Data for analysis:

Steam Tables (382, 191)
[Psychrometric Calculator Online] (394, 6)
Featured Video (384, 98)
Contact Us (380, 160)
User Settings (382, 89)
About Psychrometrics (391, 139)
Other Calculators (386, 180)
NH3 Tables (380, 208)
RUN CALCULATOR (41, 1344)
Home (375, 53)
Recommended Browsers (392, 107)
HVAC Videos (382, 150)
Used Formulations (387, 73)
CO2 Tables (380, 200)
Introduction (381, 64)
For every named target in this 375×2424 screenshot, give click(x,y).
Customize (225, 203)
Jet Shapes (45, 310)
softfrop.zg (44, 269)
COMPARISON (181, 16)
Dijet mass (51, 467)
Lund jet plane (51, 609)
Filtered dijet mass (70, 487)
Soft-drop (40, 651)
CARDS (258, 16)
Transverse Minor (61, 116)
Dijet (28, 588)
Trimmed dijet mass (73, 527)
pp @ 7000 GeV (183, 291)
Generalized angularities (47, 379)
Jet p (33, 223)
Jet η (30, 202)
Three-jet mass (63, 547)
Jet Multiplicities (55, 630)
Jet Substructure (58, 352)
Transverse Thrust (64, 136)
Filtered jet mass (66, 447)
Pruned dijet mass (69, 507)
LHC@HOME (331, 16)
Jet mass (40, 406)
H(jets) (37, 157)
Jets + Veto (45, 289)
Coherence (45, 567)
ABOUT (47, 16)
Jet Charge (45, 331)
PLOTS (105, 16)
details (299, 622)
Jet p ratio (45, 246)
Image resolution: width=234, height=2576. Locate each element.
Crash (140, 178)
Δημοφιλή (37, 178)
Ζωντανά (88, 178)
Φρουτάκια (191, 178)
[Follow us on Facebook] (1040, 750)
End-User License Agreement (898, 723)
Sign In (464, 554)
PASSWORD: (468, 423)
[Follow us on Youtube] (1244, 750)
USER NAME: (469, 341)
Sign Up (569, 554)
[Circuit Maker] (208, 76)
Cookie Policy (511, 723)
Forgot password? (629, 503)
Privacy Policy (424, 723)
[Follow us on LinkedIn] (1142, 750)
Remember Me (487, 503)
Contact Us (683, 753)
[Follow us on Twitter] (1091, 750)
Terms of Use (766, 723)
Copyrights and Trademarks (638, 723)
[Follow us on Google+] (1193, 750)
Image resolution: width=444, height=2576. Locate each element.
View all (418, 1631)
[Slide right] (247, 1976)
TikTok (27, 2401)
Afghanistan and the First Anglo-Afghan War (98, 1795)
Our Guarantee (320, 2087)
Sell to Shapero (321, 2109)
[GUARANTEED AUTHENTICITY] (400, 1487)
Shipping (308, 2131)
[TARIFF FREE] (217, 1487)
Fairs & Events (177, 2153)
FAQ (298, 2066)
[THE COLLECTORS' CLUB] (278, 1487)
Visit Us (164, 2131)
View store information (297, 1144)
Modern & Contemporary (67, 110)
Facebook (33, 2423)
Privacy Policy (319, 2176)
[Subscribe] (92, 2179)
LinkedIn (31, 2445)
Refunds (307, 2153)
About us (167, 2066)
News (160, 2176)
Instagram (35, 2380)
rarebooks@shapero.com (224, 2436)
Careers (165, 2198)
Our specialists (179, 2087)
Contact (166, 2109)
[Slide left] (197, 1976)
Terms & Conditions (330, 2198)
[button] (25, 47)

Instructions for the task: What is needed is an exact transcription of every entry above.

Exercise response:
Steam Tables (382, 191)
[Psychrometric Calculator Online] (394, 6)
Featured Video (384, 98)
Contact Us (380, 160)
User Settings (382, 89)
About Psychrometrics (391, 139)
Other Calculators (386, 180)
NH3 Tables (380, 208)
RUN CALCULATOR (41, 1344)
Home (375, 53)
Recommended Browsers (392, 107)
HVAC Videos (382, 150)
Used Formulations (387, 73)
CO2 Tables (380, 200)
Introduction (381, 64)
For every named target in this 375×2424 screenshot, give click(x,y).
Customize (225, 203)
Jet Shapes (45, 310)
softfrop.zg (44, 269)
COMPARISON (181, 16)
Dijet mass (51, 467)
Lund jet plane (51, 609)
Filtered dijet mass (70, 487)
Soft-drop (40, 651)
CARDS (258, 16)
Transverse Minor (61, 116)
Dijet (28, 588)
Trimmed dijet mass (73, 527)
pp @ 7000 GeV (183, 291)
Generalized angularities (47, 379)
Jet p (33, 223)
Jet η (30, 202)
Three-jet mass (63, 547)
Jet Multiplicities (55, 630)
Jet Substructure (58, 352)
Transverse Thrust (64, 136)
Filtered jet mass (66, 447)
Pruned dijet mass (69, 507)
LHC@HOME (331, 16)
Jet mass (40, 406)
H(jets) (37, 157)
Jets + Veto (45, 289)
Coherence (45, 567)
ABOUT (47, 16)
Jet Charge (45, 331)
PLOTS (105, 16)
details (299, 622)
Jet p ratio (45, 246)
Image resolution: width=234, height=2576. Locate each element.
Crash (140, 178)
Δημοφιλή (37, 178)
Ζωντανά (88, 178)
Φρουτάκια (191, 178)
[Follow us on Facebook] (1040, 750)
End-User License Agreement (898, 723)
Sign In (464, 554)
PASSWORD: (468, 423)
[Follow us on Youtube] (1244, 750)
USER NAME: (469, 341)
Sign Up (569, 554)
[Circuit Maker] (208, 76)
Cookie Policy (511, 723)
Forgot password? (629, 503)
Privacy Policy (424, 723)
[Follow us on LinkedIn] (1142, 750)
Remember Me (487, 503)
Contact Us (683, 753)
[Follow us on Twitter] (1091, 750)
Terms of Use (766, 723)
Copyrights and Trademarks (638, 723)
[Follow us on Google+] (1193, 750)
Image resolution: width=444, height=2576. Locate each element.
View all (418, 1631)
[Slide right] (247, 1976)
TikTok (27, 2401)
Afghanistan and the First Anglo-Afghan War (98, 1795)
Our Guarantee (320, 2087)
Sell to Shapero (321, 2109)
[GUARANTEED AUTHENTICITY] (400, 1487)
Shipping (308, 2131)
[TARIFF FREE] (217, 1487)
Fairs & Events (177, 2153)
FAQ (298, 2066)
[THE COLLECTORS' CLUB] (278, 1487)
Visit Us (164, 2131)
View store information (297, 1144)
Modern & Contemporary (67, 110)
Facebook (33, 2423)
Privacy Policy (319, 2176)
[Subscribe] (92, 2179)
LinkedIn (31, 2445)
Refunds (307, 2153)
About us (167, 2066)
News (160, 2176)
Instagram (35, 2380)
rarebooks@shapero.com (224, 2436)
Careers (165, 2198)
Our specialists (179, 2087)
Contact (166, 2109)
[Slide left] (197, 1976)
Terms & Conditions (330, 2198)
[button] (25, 47)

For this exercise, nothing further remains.